Communists are against consumerism and luxury production as a general rule, on this site alone there’s a lot of mocking of treats, society needs bread but does it need circuses? At what point is asceticism good and when is it reactionary?

  • sweepy [she/her,he/him]
    ·
    2 years ago

    I'm gonna address this question within the context of capitalist first world society, not within hypothetical or actual socialist societies.

    Basically, it's a bad idea to let yourself become dependent on things you don't need, might not always have, and wouldn't have if your society were behaving rationally.

    For example, two things that cause a lot of environmental and other harms are cars and meat. Seriously addressing climate change would likely mean eliminating or drastically scaling back both. People will tell you "we need systemic change, so there's no point to me going car-free and vegan as an individual." And to an extent, that's true. But what's also true is that Americans are so addicted to cars and meat that any effort to make systemic change would be DOA due to massive public resistance.
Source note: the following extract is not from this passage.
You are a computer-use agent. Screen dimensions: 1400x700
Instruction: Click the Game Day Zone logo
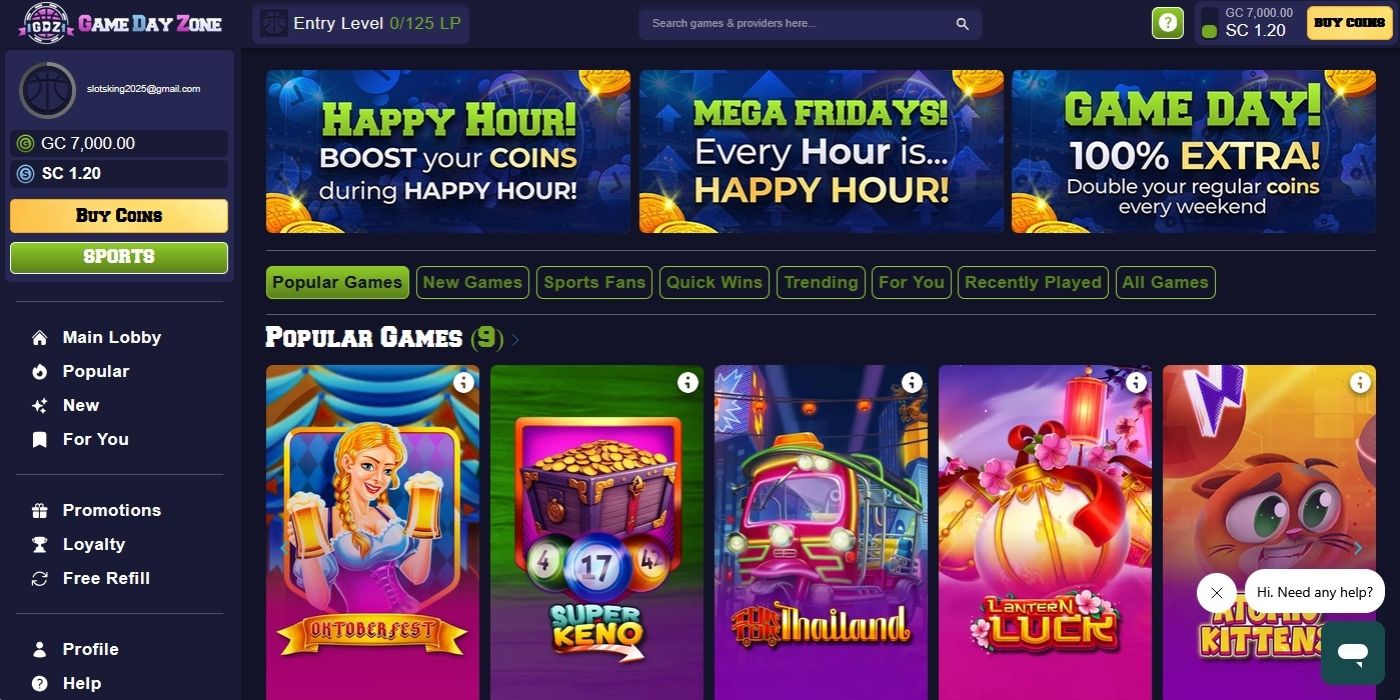coord(120,24)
See anti-COVID-restriction protests for an example in miniature of how an addicted culture reacts when their treats are threatened. This presents serious problems for any effort to solve global problems. The most pessimistic reading is that first-worlders are so addicted to the spoils of colonialism (of which climate change is one form), that any systemic change cannot come from within the first world.

    If you allow yourself to be addicted to things that you really shouldn't have, then it means that when conditions change and that consumption is threatened or no longer viable, you'll experience the pain of withdrawal. And that pain may push you in a reactionary direction. That's one argument for why you might consider living a more frugal (or environmentally frugal) lifestyle.